* [Exercise goal]:
Please set down only the lines below starting with the line with "At what coordinates" and going on through the line with "Given: Enable the ClickHouse plugin toggle", verbatim and without pictures.

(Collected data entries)
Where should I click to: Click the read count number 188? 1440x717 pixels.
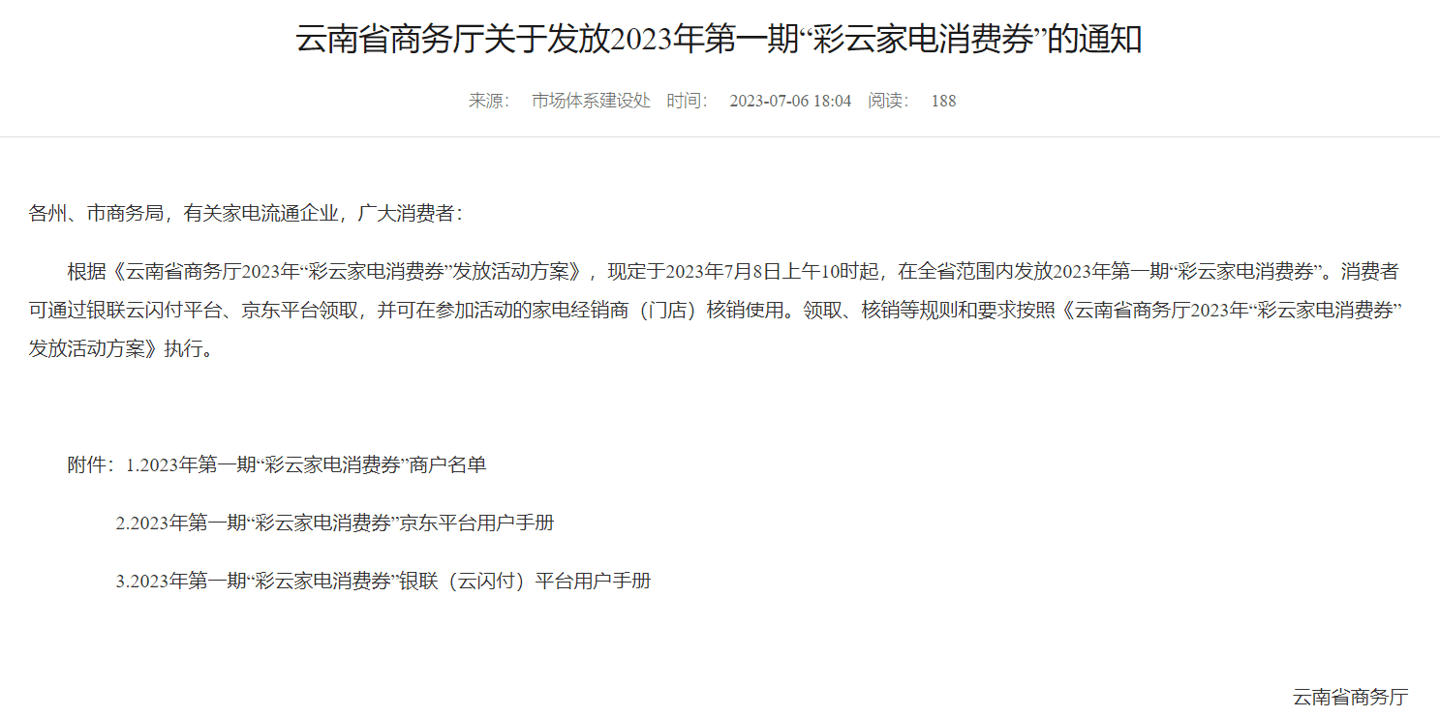(x=943, y=101)
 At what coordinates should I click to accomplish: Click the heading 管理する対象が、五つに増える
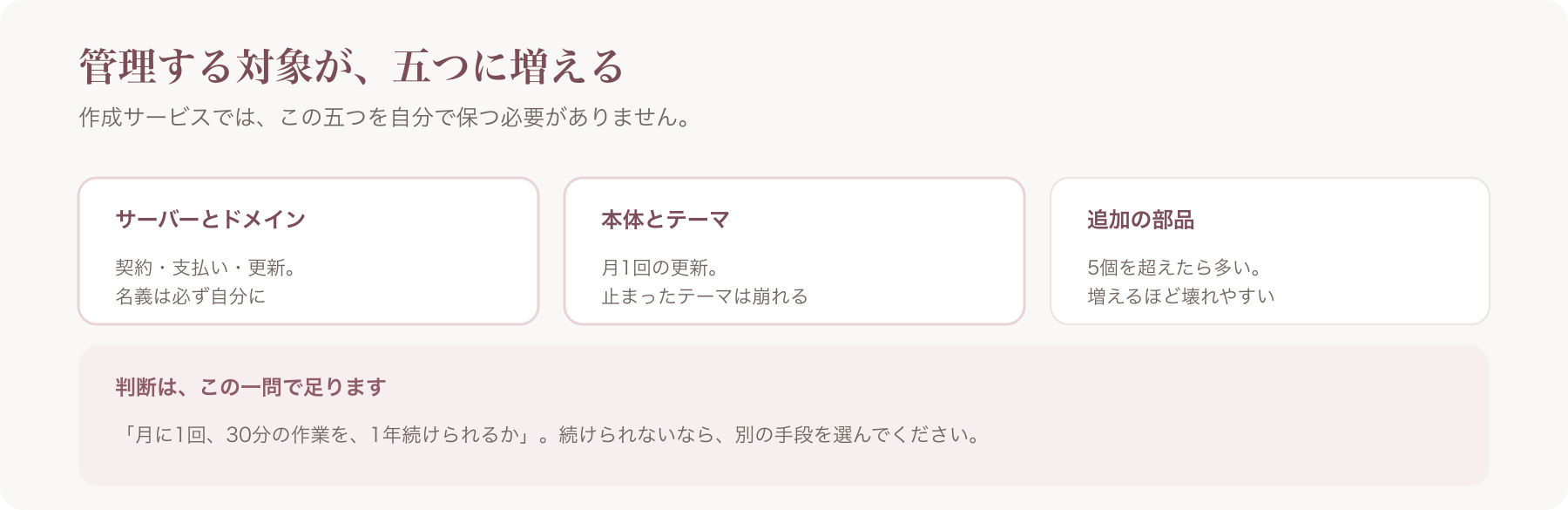coord(352,67)
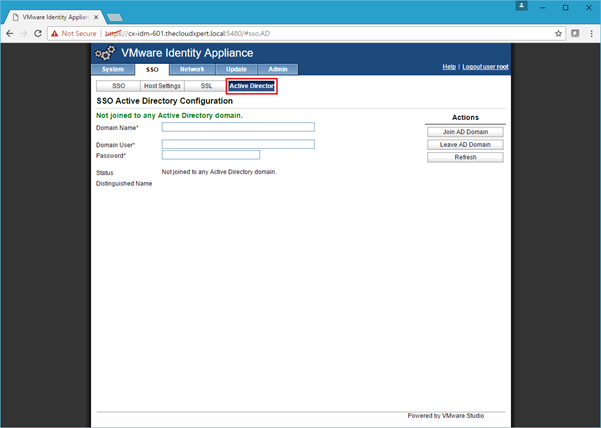Close the VMware Identity Appliance tab
The width and height of the screenshot is (601, 428).
(97, 16)
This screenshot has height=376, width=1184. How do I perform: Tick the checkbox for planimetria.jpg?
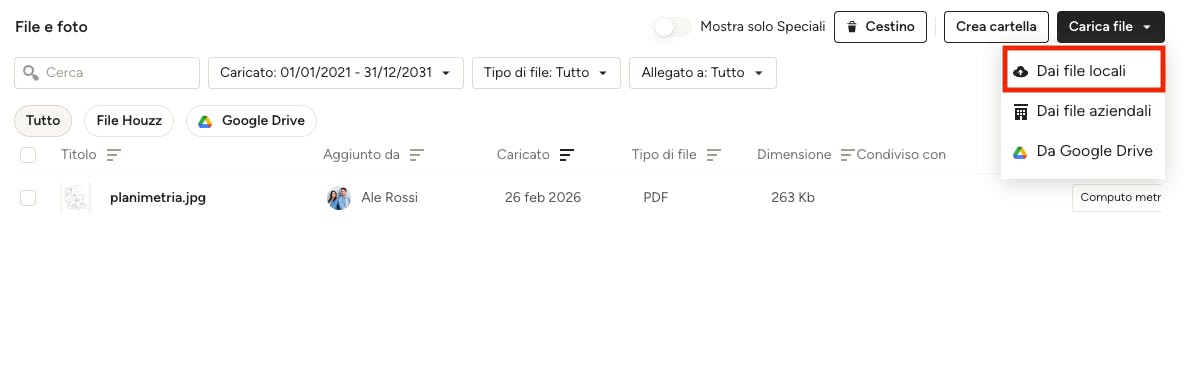pos(28,198)
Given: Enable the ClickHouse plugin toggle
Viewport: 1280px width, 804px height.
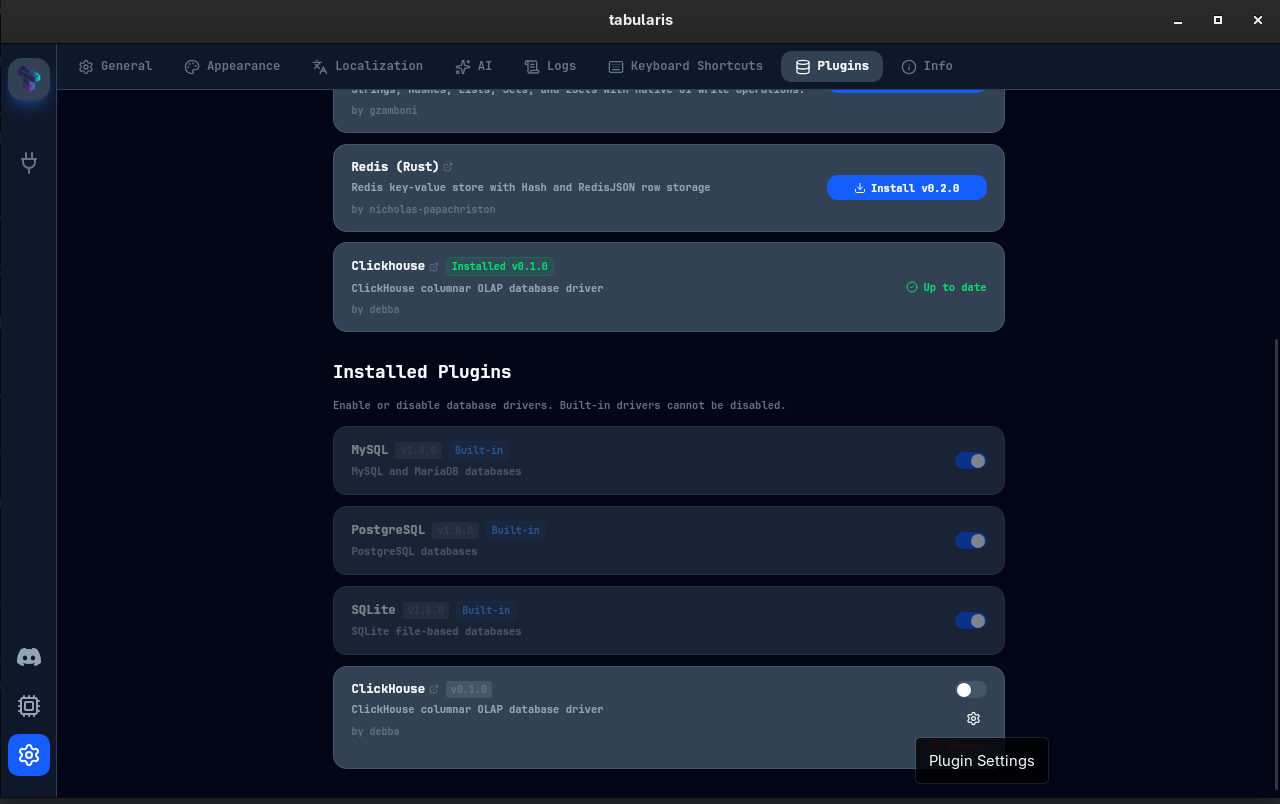Looking at the screenshot, I should (x=968, y=690).
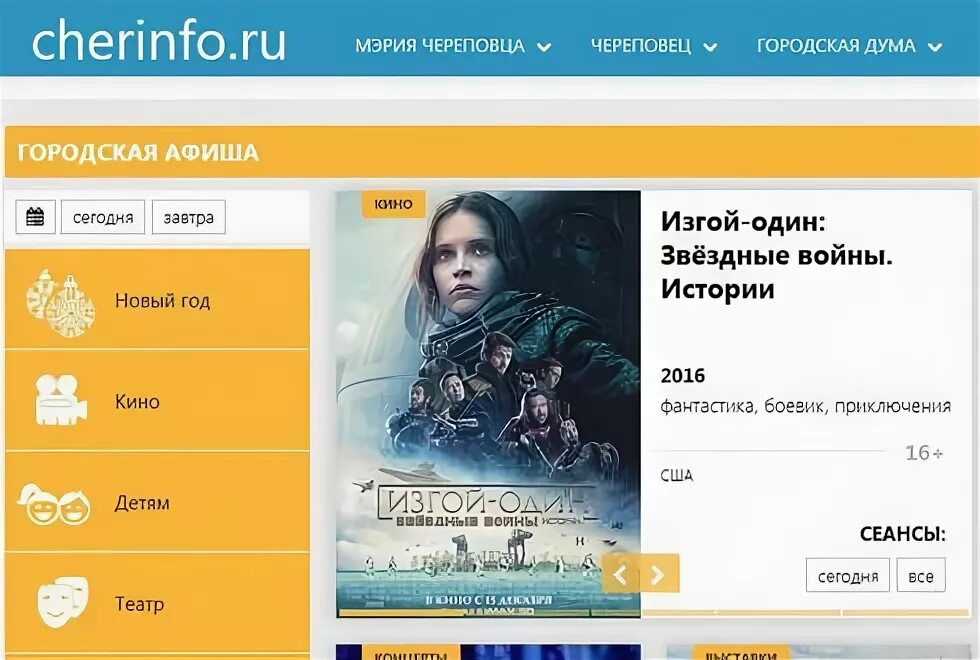Click the movie camera Кино icon

click(61, 400)
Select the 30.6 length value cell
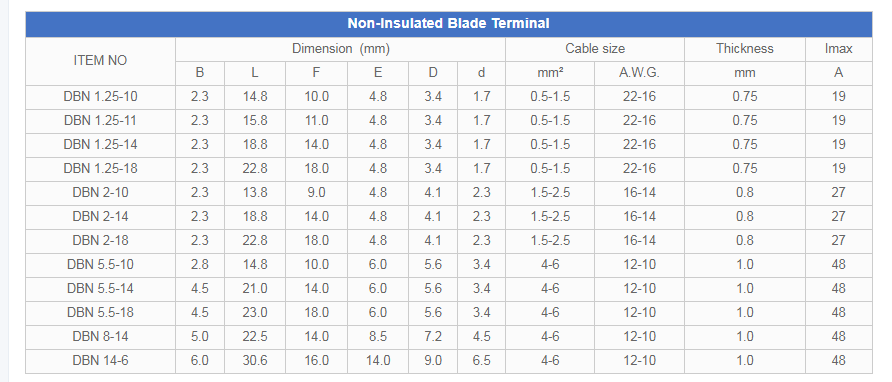Image resolution: width=892 pixels, height=382 pixels. [255, 360]
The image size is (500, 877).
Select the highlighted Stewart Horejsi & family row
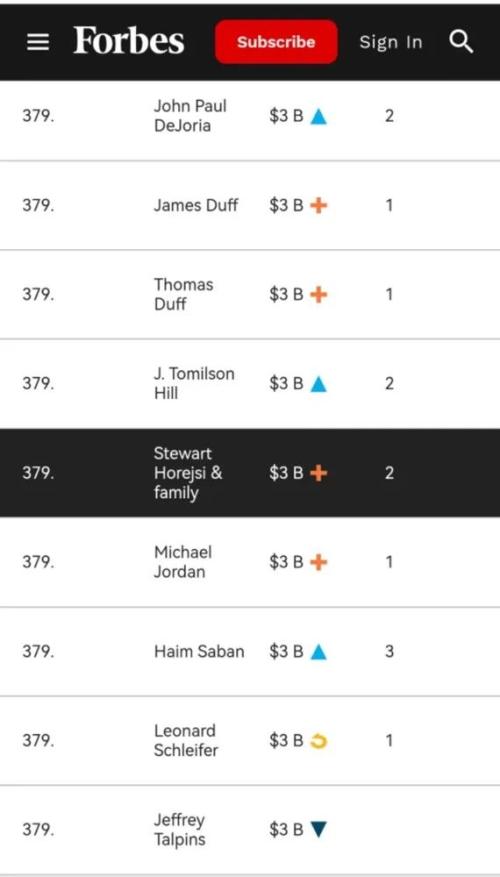(250, 473)
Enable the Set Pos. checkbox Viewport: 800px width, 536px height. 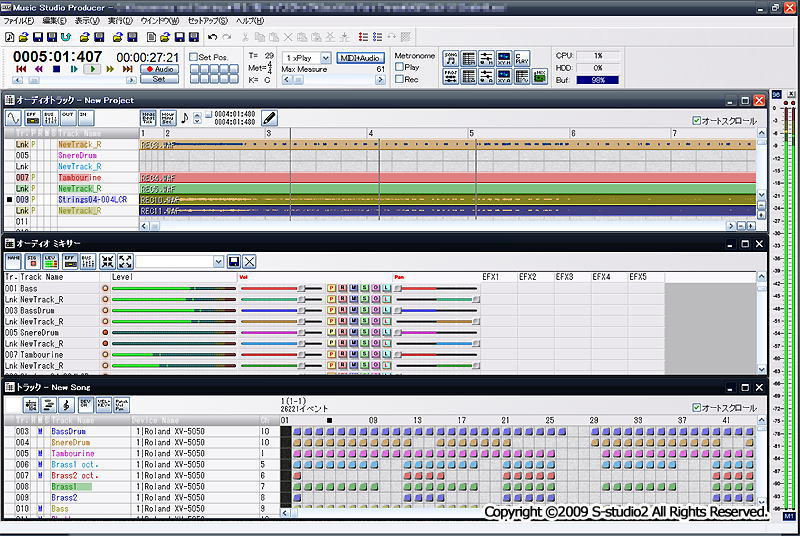pos(195,57)
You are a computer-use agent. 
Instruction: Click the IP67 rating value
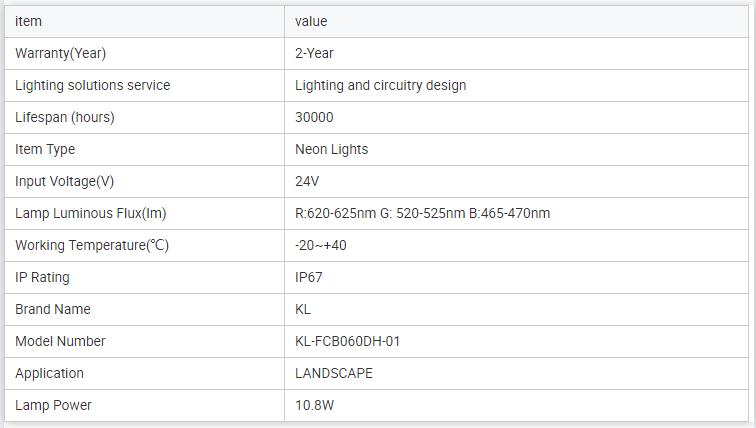pos(309,277)
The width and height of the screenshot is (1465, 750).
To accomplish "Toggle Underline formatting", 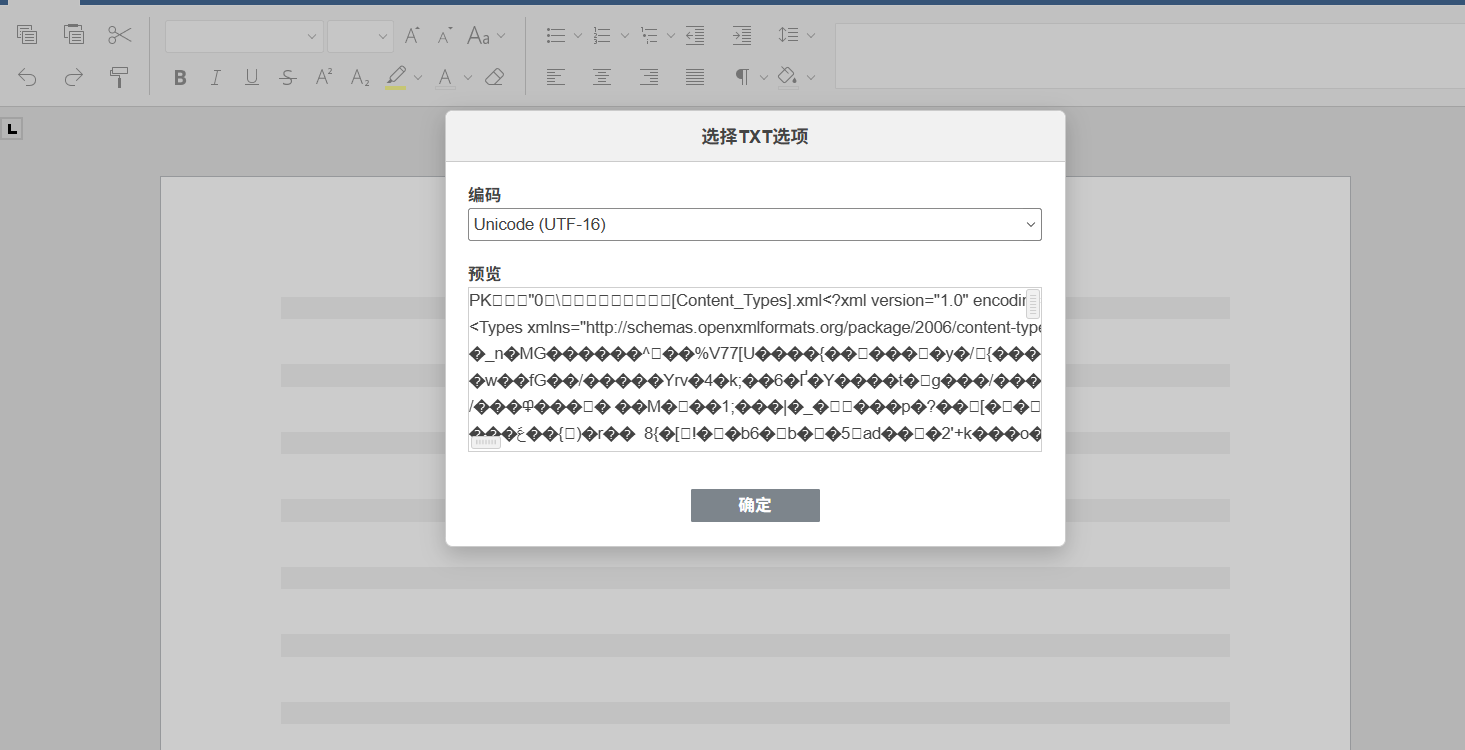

* [Task answer]:
 At what coordinates should I click to accomplish: Click the heading 管理する対象が、五つに増える
coord(352,67)
Close the VMware Identity Appliance tab
The width and height of the screenshot is (601, 428).
(97, 16)
This screenshot has height=376, width=1184. How do I perform: Tick the checkbox for planimetria.jpg?
pos(28,198)
Given: Enable the ClickHouse plugin toggle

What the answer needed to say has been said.